Lustigerweise hat sich bislang (noch) niemand darüber empört, dass die SVP nur drei Mannen, aber keine Frau aufgestellt hat. Die Story mit der Erpressung ist halt einfach geiler. Es geht ihnen nicht um die Sache, man will einfach nur an der SVP herumnörgeln. Und man will weiterhin Spielchen spielen können. Deshalb erfindet man solchen Bullshit wie «Erpressung des Parlamentes» oder «verfassungswidriges Vorgehen». Da darf man sich ruhig die Frage stellen, ob das Parlament überhaupt fähig und willens ist, die Mitglieder unserer Regierung zu bestimmen.

Ich verlange vom Parlament, dass künftig nur noch aus den offiziellen Nominierungen der jeweiligen Partei gewählt wird. Und ich verlange von allen Parteien, dass sie bei jeder Neubesetzung eine echte Auswahl bieten. So schwer kann das doch nicht sein!

«Wenn es Krisen gibt, wählt man rechts»

In diesem Punkt hatte Anita Fetz, Ständerätin der SP, in der Nachwahlsendung recht, als sie sagte: «Wenn es kriselt, wählt man rechts.» Das sei, so fügte sie hinzu, historisch belegt und bis jetzt immer so gewesen. Sie muss es wissen, hatte sie doch immerhin Geschichtswissenschaften studiert und somit attestiere ich ihr gewisse Kenntnisse in Geschichte.

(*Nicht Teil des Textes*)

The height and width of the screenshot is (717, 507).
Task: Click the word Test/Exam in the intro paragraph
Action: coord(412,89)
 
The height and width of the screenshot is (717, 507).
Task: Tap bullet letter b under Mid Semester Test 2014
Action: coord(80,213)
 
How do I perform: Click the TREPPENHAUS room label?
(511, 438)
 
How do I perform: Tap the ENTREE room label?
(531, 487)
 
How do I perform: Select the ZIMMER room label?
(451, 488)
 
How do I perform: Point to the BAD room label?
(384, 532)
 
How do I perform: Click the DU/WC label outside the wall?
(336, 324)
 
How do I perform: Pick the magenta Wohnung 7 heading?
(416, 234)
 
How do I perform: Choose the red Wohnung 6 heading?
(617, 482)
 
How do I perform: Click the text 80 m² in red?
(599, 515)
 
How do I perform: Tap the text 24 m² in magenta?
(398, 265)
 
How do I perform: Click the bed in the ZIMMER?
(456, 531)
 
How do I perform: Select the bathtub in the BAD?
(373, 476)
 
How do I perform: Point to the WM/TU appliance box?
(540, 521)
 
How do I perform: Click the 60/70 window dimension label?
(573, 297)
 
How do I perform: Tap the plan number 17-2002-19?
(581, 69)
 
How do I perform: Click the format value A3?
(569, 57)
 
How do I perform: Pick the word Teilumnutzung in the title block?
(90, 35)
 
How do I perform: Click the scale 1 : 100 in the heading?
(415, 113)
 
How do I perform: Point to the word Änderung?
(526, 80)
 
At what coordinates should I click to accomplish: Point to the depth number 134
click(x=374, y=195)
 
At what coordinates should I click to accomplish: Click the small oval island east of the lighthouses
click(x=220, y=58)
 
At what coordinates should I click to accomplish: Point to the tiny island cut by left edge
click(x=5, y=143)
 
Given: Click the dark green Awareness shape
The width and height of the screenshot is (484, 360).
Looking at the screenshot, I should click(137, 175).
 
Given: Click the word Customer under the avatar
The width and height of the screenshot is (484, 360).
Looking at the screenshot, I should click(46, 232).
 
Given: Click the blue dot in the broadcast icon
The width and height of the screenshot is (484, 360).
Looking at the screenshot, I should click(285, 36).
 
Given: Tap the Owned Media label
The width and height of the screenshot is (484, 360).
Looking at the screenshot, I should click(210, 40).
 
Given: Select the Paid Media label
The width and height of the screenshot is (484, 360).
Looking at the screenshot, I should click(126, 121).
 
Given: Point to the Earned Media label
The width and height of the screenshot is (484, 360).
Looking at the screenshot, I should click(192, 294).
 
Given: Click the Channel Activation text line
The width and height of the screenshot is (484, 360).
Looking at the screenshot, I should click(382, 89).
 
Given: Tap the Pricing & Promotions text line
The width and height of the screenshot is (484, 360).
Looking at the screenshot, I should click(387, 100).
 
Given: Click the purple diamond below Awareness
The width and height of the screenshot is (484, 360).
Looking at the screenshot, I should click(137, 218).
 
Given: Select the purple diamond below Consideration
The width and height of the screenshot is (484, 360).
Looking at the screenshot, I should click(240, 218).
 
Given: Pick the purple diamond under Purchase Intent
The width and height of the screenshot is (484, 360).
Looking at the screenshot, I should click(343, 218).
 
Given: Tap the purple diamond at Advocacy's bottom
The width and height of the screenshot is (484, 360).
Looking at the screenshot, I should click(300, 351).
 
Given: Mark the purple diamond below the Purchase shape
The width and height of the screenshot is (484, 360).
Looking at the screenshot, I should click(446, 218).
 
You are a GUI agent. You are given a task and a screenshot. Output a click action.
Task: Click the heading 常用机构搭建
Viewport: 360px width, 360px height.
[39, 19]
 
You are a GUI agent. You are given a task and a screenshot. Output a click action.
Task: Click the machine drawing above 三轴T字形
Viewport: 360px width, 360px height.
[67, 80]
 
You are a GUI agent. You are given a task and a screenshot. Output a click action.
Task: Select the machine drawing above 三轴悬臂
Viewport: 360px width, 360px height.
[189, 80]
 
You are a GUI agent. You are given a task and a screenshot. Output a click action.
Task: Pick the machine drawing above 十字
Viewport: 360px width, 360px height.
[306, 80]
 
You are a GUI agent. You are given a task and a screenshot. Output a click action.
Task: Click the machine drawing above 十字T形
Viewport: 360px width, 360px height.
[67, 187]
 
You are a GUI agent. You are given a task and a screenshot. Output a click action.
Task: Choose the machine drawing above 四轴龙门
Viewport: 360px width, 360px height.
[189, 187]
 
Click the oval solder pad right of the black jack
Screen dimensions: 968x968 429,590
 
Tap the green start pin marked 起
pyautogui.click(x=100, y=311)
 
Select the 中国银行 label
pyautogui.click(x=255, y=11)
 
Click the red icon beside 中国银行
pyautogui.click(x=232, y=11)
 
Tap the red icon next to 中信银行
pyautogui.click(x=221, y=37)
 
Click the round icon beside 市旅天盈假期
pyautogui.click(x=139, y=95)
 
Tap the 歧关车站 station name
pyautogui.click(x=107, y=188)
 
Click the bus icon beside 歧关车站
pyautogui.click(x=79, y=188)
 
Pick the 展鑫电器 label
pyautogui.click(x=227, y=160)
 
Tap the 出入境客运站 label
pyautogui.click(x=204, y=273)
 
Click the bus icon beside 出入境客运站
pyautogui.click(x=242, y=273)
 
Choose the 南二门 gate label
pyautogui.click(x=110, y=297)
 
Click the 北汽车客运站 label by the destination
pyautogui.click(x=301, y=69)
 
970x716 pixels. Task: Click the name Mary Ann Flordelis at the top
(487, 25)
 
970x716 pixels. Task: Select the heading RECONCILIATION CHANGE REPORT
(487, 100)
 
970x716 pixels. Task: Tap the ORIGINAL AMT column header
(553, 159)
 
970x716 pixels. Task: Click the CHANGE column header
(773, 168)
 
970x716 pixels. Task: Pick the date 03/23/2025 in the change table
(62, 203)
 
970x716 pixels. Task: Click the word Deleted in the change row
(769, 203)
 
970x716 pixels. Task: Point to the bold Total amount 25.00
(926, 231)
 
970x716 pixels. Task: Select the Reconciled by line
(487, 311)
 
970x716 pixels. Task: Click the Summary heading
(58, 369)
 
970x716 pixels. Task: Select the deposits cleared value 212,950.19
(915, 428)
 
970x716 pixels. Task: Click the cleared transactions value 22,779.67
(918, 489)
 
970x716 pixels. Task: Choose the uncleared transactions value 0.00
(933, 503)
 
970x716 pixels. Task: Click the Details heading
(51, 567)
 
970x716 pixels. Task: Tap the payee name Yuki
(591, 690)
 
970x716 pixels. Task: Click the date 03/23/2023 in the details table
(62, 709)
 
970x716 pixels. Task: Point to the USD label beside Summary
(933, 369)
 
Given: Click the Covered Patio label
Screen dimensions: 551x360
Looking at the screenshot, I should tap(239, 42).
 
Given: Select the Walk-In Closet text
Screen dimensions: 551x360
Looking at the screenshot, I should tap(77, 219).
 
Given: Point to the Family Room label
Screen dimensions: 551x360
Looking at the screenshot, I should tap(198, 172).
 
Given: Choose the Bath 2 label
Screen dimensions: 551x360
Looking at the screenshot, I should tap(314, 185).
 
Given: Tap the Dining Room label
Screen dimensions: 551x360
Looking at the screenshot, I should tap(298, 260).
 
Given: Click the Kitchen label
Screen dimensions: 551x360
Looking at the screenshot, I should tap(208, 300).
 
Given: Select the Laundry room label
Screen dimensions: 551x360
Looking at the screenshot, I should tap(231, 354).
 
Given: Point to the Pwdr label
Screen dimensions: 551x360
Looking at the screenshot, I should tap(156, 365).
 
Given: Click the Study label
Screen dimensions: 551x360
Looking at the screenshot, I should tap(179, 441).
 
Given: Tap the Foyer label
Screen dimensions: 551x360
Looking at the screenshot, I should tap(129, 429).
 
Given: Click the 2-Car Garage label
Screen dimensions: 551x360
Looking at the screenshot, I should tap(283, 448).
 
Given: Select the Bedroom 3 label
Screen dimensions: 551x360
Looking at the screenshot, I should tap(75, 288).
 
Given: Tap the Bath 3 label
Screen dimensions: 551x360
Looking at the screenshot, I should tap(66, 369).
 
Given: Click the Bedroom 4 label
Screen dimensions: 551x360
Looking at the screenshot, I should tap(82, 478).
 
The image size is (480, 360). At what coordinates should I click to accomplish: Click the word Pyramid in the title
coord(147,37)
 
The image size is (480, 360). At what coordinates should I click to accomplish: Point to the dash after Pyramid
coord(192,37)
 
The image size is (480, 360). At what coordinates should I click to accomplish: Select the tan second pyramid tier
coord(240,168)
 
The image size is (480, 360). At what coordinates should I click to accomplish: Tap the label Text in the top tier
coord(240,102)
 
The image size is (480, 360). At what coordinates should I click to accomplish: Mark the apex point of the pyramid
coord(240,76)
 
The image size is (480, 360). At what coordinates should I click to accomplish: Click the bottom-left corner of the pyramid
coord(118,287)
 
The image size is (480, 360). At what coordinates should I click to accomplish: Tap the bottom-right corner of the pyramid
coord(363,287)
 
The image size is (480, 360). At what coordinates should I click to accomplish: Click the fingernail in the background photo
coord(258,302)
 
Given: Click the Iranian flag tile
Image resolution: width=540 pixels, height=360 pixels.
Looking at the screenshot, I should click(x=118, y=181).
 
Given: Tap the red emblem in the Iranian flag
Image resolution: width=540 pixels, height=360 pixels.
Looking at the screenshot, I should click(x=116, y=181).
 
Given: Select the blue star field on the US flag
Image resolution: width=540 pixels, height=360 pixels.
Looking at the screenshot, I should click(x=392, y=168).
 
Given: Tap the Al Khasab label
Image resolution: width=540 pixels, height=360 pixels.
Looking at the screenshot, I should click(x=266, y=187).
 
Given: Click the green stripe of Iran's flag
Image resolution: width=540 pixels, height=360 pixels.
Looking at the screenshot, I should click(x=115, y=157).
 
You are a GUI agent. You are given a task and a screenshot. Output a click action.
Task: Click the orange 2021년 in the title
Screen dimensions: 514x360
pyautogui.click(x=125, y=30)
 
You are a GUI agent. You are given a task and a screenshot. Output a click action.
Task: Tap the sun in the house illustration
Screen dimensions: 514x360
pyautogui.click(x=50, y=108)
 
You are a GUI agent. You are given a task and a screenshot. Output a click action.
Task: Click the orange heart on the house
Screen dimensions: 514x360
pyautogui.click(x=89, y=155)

Übersetzt für uns Nicht-Akademiker bedeutet das: Wenn Probleme zu lösen sind, will das Volk Leute an den Schalthebeln, welche die Lage meistern und das Schiff Schweiz sicher durch die vom Sturm aufgepeitschten Wogen steuern. SVP eben. Dann, wenn Rationalität und Vernunft gefordert sind, wählt man SVP. Wenn es wirklich eng wird oder eng zu werden droht, wählt man SVP. Man wählt SVP, wenn es eben wirklich um etwas geht.

Das Dumme daran ist: Wenn die SVP alles ins Lot gebracht hat, wenn es allen wieder gut geht und die Sorgen vertrieben sind, dann wählt man Links.

Birrers Wirrungen

Wenn auch der Wähleranteil der Grünen hinzugezählt wird, haben wir einen Wähleranteil von rund 20 Prozent. Wir haben ein Anrecht auf einen Sitz.

So rechtfertigt Prisca Birrer einen Sitz für die SP im Luzerner Regierungsrat. Eine äusserst wirre Logik. Würde die SVP den Wähleranteil der FDP hinzuaddieren, käme man auf über 45 Prozent. Gemäss Birrers Logik müssten der SVP 3 Sitze im 5-köpfigen Gremium zugesprochen werden. Wenn wir sogar so soweit gehen und auch die CVP als klar bürgerlich bezeichnen, käme die SVP mit den Wählern der CVP auf knappe 56 Prozent. Das würde dann nach Birrers Lesart bedeuten, dass die SVP den Luzerner Regierungsrat alleine bestellt. Und wenn wir dann das gesamte vermeintlich bürgerliche Lager zusammennehmen, kommt die SVP auf sagenhafte 76 Prozent. Dann müssten wir wohl sogar noch zwei Regierungsratssitze zusätzlich schaffen, um all den SVP-Vertreter unterzubringen, die einen Anspruch hätten.